— What you are asked to do —
Whatever lies between the line with "Click the 'Login successful.' output line" and the end of the data, both included, must be copied exactly and without pictures.
(Source data)
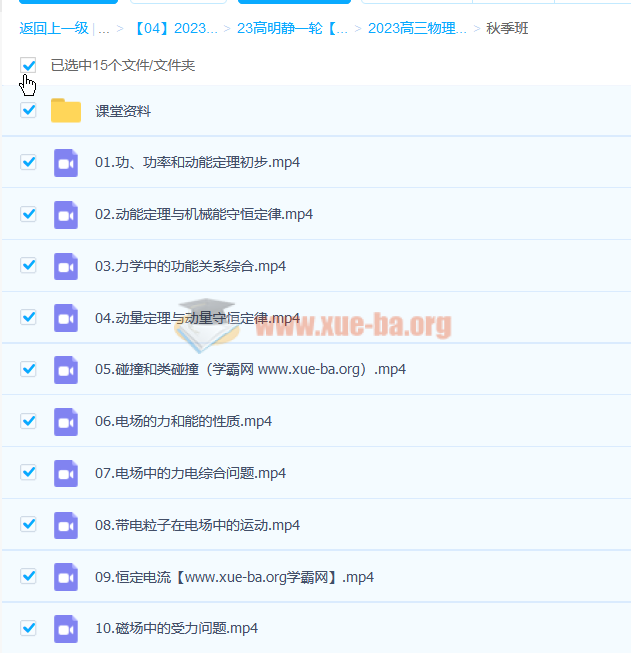Click the video icon beside 07.电场中的力电综合问题.mp4
Screen dimensions: 631x653
coord(66,473)
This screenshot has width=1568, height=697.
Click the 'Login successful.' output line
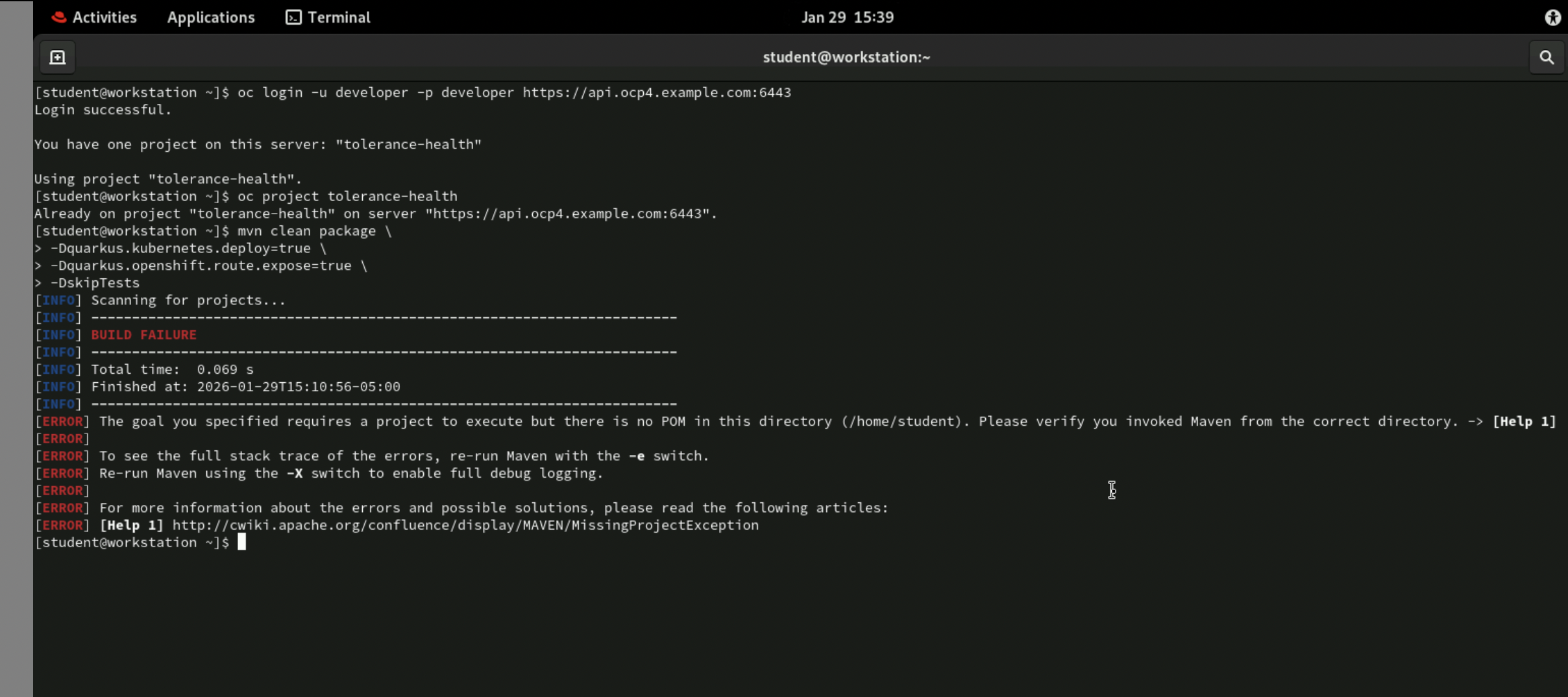103,110
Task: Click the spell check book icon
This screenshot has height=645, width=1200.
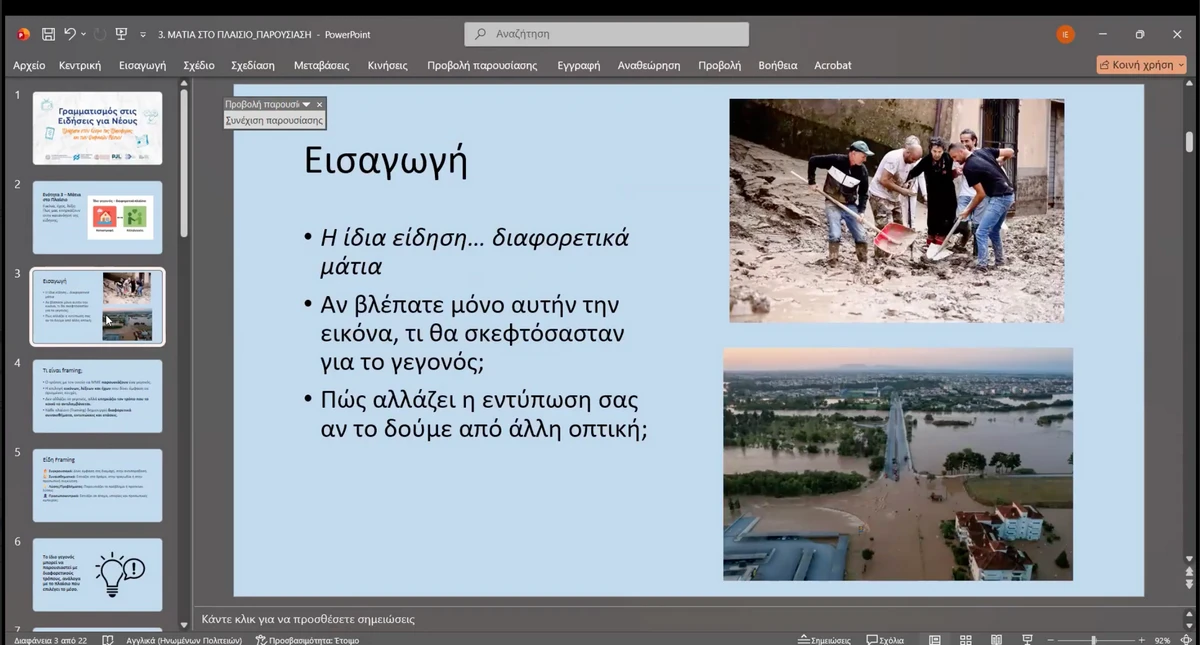Action: click(108, 640)
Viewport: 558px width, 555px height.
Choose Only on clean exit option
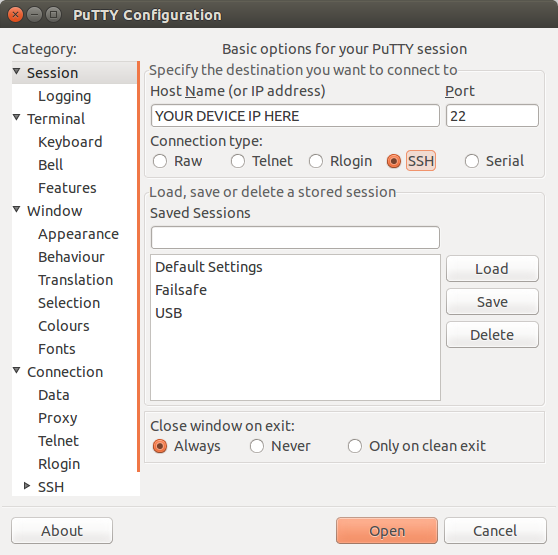point(355,446)
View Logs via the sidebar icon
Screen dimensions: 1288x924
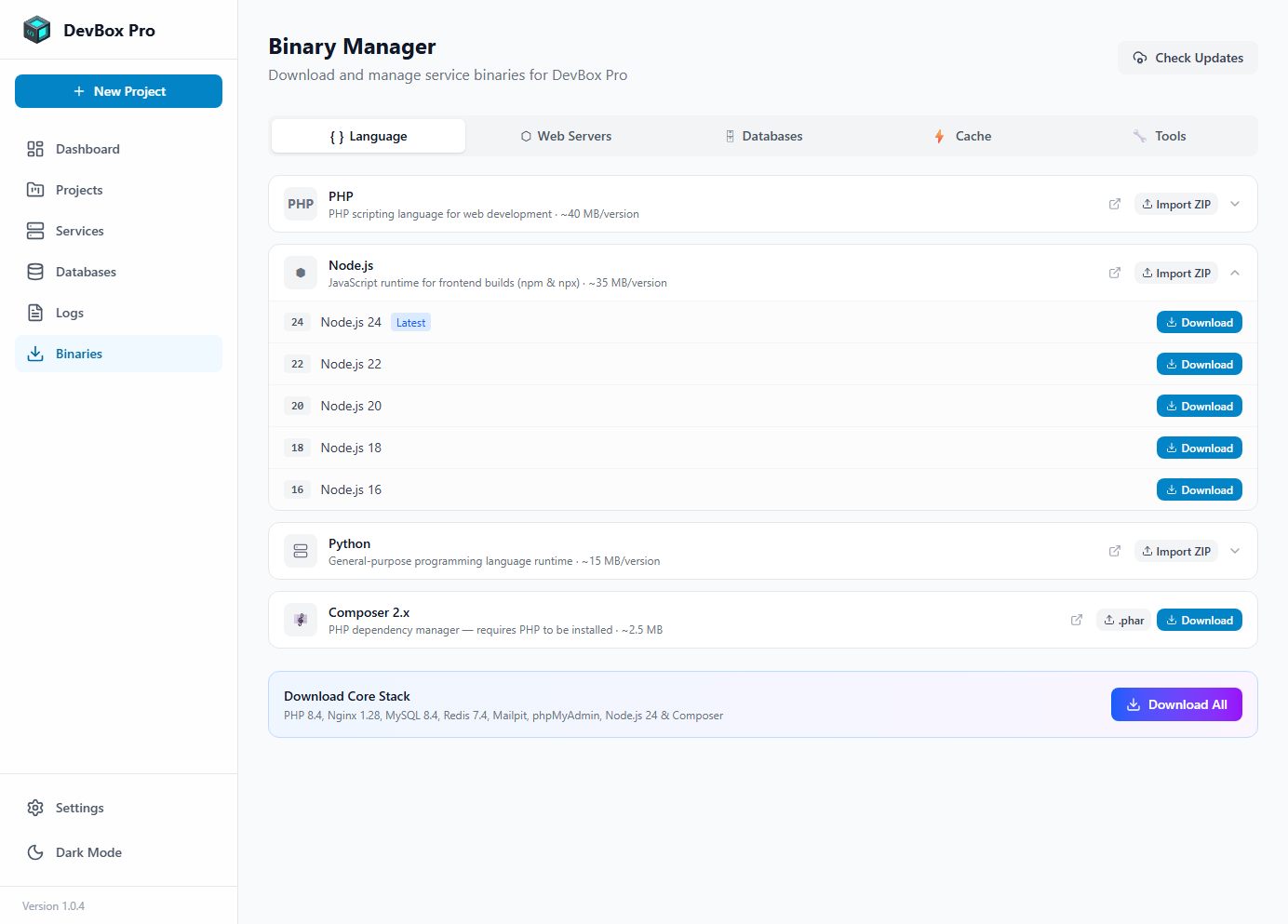click(x=35, y=313)
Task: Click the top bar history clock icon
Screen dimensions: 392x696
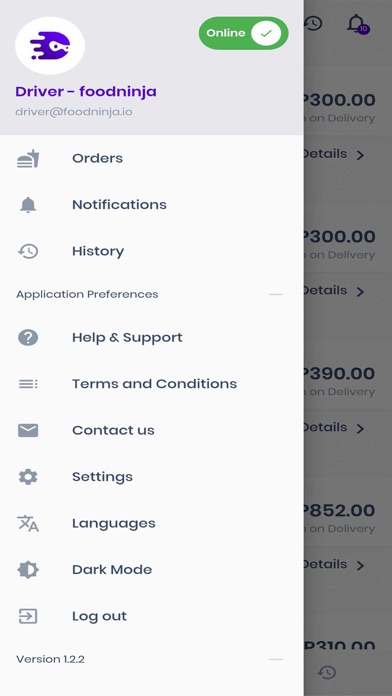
(End Source data)
— Exercise answer —
Click the 'Login successful.' output line
103,110
Task: Click the spell check book icon
This screenshot has height=645, width=1200.
Action: click(108, 640)
Viewport: 558px width, 555px height.
Choose Only on clean exit option
point(355,446)
View Logs via the sidebar icon
Screen dimensions: 1288x924
click(x=35, y=313)
Task: Click the top bar history clock icon
Screen dimensions: 392x696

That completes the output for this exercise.